About half a year ago my second daughter came into the world. I really enjoy the daily symbiosis with my baby daughter and time is truly flying at the moment. Soon I’ll be back in the office at International Community and everyday life will be turned upside down once again.
However, I look forward to starting to work again, and unlike a few of my international friends, who are used to other childcare models back home, I have never thought about not going back to my job. In Denmark almost all mothers go back to work due to the flexible work culture and childcare system, so it just never crossed my mind to stay at home for good.
Dual income society
Denmark is considered a dual income society and the childcare system for children aged 0-5 (preschool) is highly prioritised in Denmark, so both parents can work. In fact, all children are guaranteed a spot at a daycare institution, although it can take a few months to get one secured.
Quality wise, parents are generally satisfied with the childcare institutions in Denmark and rate them higher than in any of the other Scandinavian countries. Personally we are satisfied with our eldest daughter’s kindergarten and feel that we get our money’s worth.
A few facts for the uninitiated: the childcare programs and the price vary depending on the municipality, if it’s public or private and whether or not lunch is included. In 2013 the average price for enrolling children aged 0-3 at a public nursery was 2,800 kroner per month. This amount is reduced at kindergarten (ages 3-6) and you get a price reduction if you enroll siblings at public institutions.
Good work-life balance
Moreover, daycare centres are usually open from early morning until late afternoon, leaving plenty of time to bring and pick up your children.
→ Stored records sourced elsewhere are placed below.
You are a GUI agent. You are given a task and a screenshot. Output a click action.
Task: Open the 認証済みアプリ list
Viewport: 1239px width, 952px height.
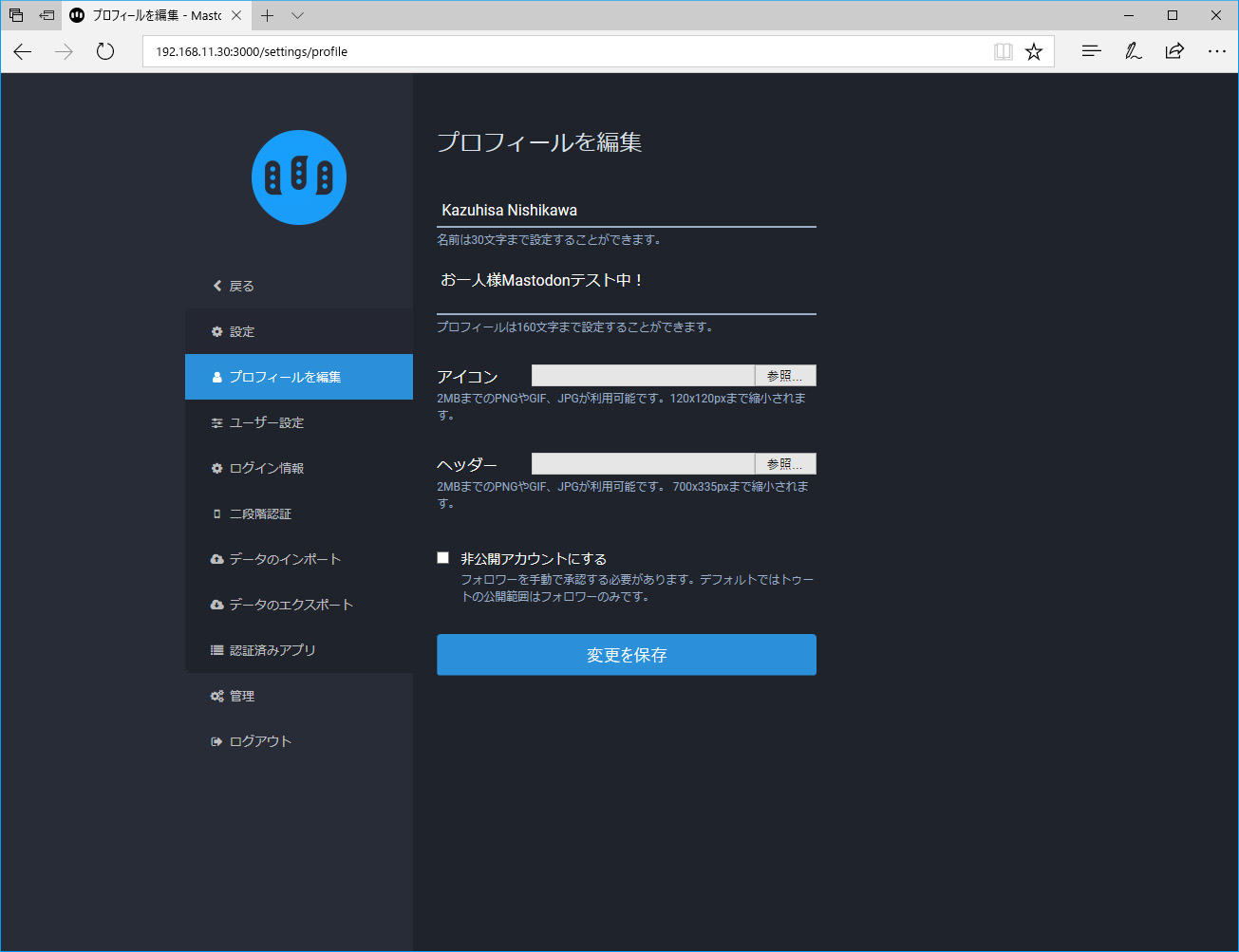tap(273, 650)

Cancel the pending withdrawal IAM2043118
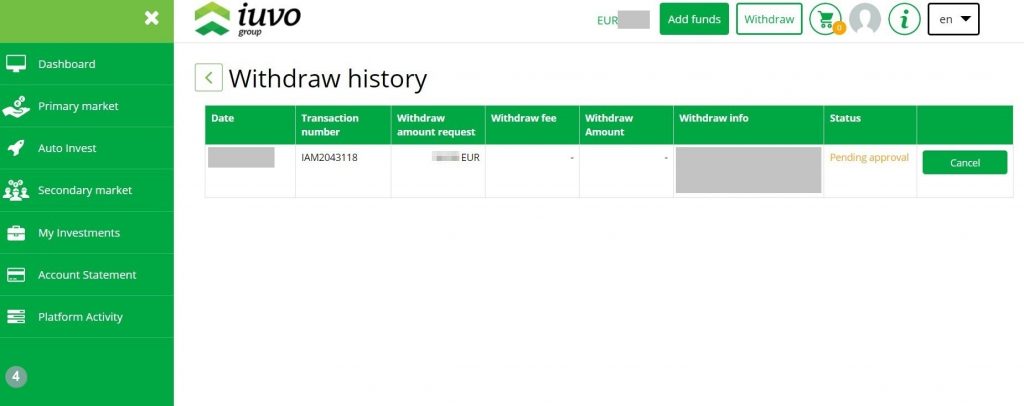964,163
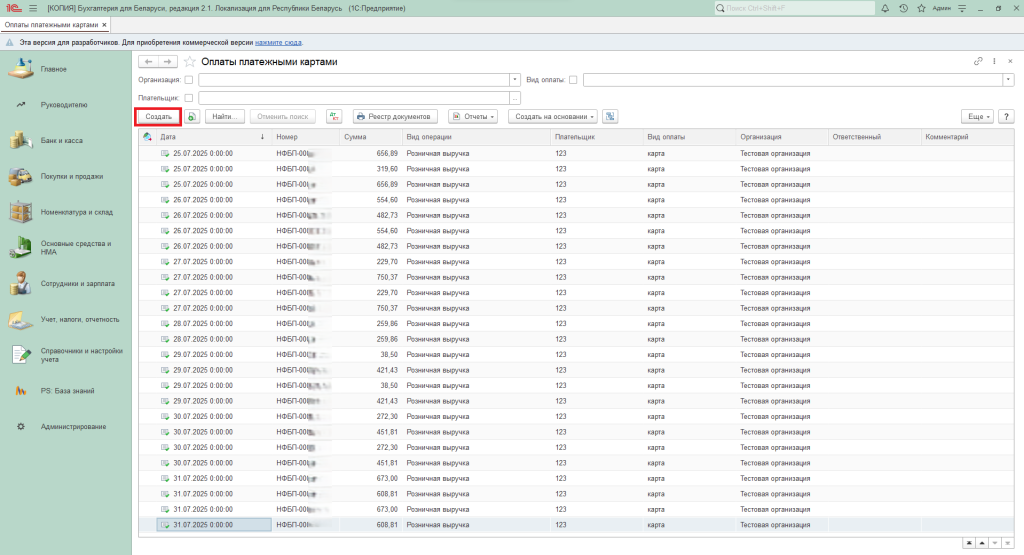Screen dimensions: 1024x555
Task: Toggle the Плательщик filter checkbox
Action: [x=189, y=98]
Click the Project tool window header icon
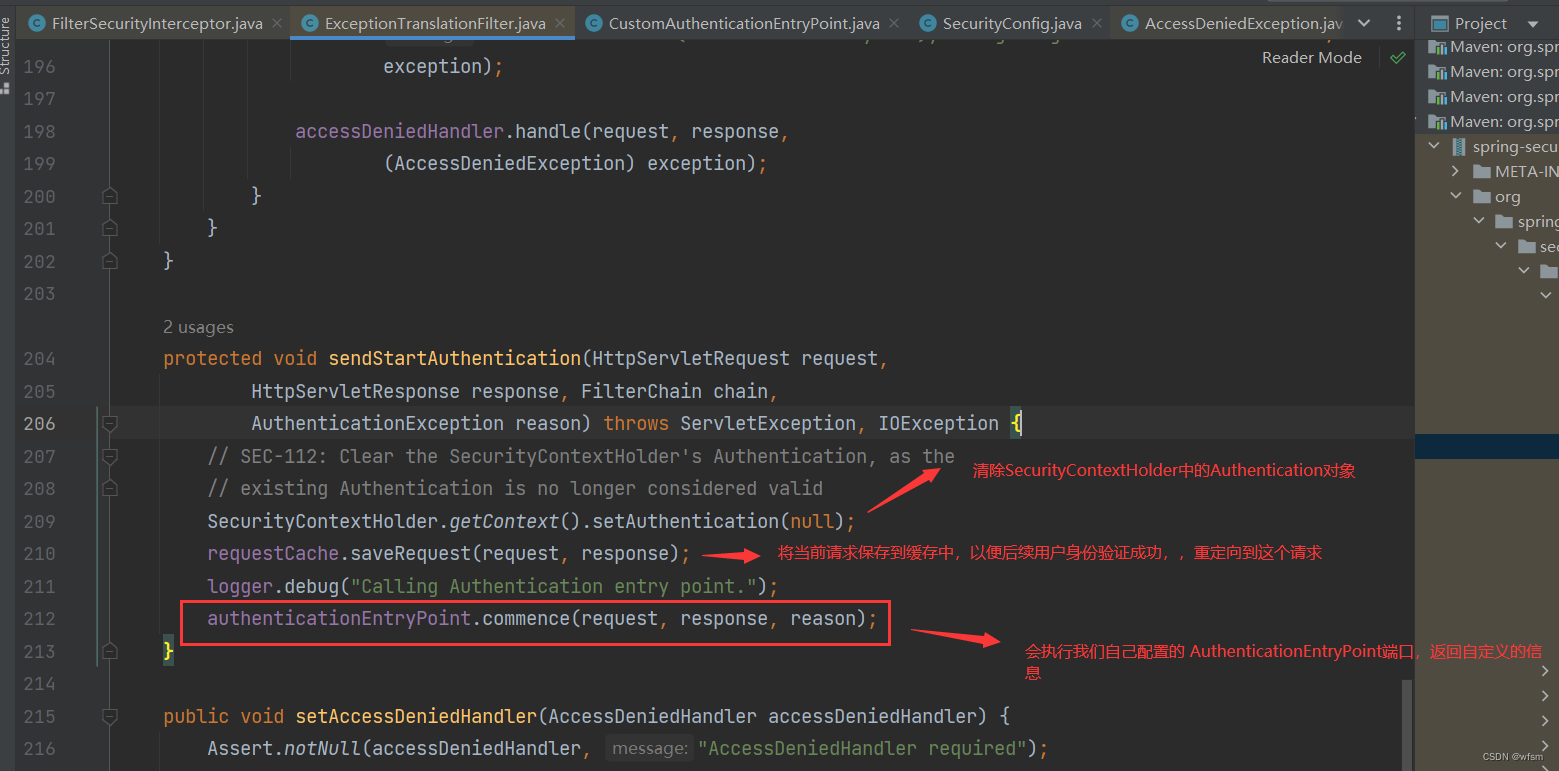Image resolution: width=1559 pixels, height=771 pixels. tap(1438, 22)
The long opening hours lead to another discussion about the looong days some children spend in daycare. Personally, we are able make the best of it due to the flexible workplace culture, which means we can both work and spend valuable time with our children as long as we plan ahead.
Denmark prides itself on having a healthy work-life balance, and the childcare model supports that. Understandably, the welfare model, the flexible working conditions and childcare facilities are all key aspects when international employees decide to come here to live and work – and major reasons why I have been here for 15 years!
Belgium’s Tiny Maerschalk, who has worked for the International Community networking platform since its foundation in 2008, knows how it feels to settle in a new country. Dedicated to improving conditions for new arrivals, here she shares her insights about the business issues that mean the most to internationals in Denmark.